I studied writing, rhetoric (the philosophy of writing), and the teaching of writing for a good ten years to get my PhD, but I am pretty sure being married to a writer has taught me just about as much about the writing process and about how the mind works during that process.
Just as Composition researchers feared--or maybe as I feared--, there is not much order to the way the mind works, or not that I can tell. There seems to be that kind of "cooking of the soup" that Peter Elbow wrote about. I remember reading Elbow and his talk about the magical concoctions in the mind when ideas are developing, and I had serious doubts. I doubt Peter Elbow no more.
My husband has a gifted mind in many ways, but he is especially gifted when it comes to language and the manipulation of language. I guess that is why he writes such wonderful poetry. I like to study him. I wonder where this gift comes from. Is it something he was born with? Is it something he developed? I am sure it is both. He read so much as a child. That had to do wonders for his little mind.
I like to watch his process. It is much as Donald Murray and Peter Elbow describe. He gets ideas, and then he lets them "simmer." The funny thing is that sometimes things "cook up" quickly; other times, things must "simmer" a long while.

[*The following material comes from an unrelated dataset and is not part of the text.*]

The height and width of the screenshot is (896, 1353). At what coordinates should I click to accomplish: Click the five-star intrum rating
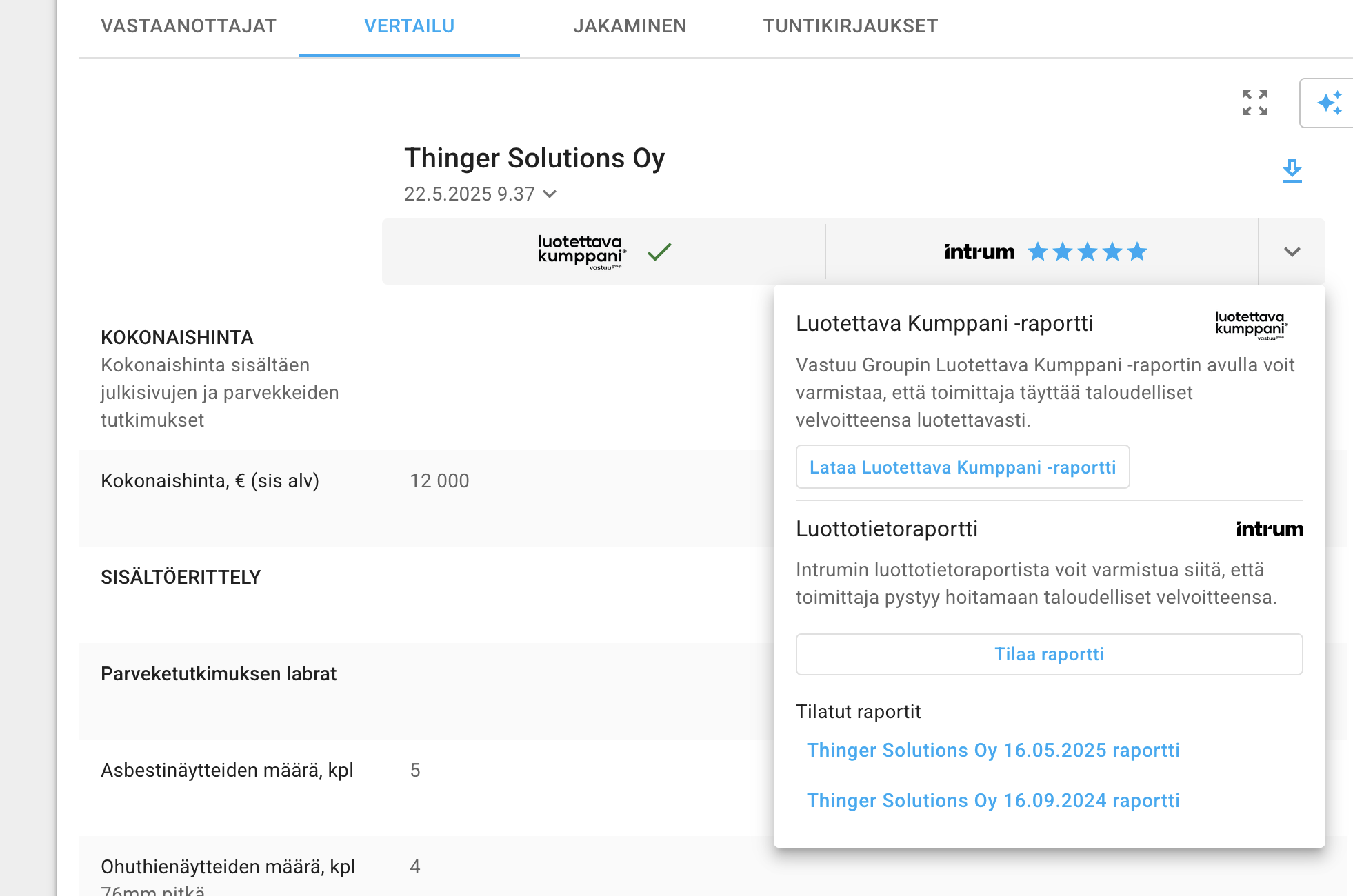pos(1087,252)
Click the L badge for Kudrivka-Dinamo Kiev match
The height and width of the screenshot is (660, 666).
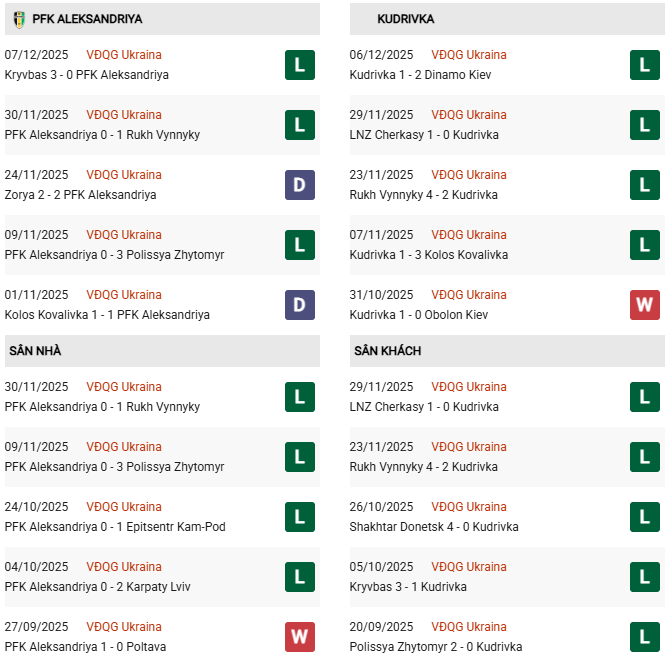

Either way, I notice that he is the kind of writer who gets through many drafts in his head. This is a lot like me. When things finally go to print, they have gone through many drafts in my head. Some writers put down much rougher ideas and then go through a lengthy revision process. My husband still revises, but things seem to have be worked over quite a bit before he writes them down.
I wonder how this applies to my teaching of writing, and I think this. I think I have to understand that some of my students will not have as much process as others, and this is not necessarily a bad thing. I think, sometimes, writing teachers get so caught up in measuring the process. We certainly need to do this. We have to have something to work with. However, I think we also have to be more understanding of the fact that there are things going on in the minds of writers that we will NEVER be able to teach or measure or assess. That is a tough thing to write, but here at now 12:22 in the A.M., this seems like truth to me.
OK, I think that is it for my first post. I hear him whispering some words. I am hoping I am about to get my "reading."
Nice post professor. I found it very interesting.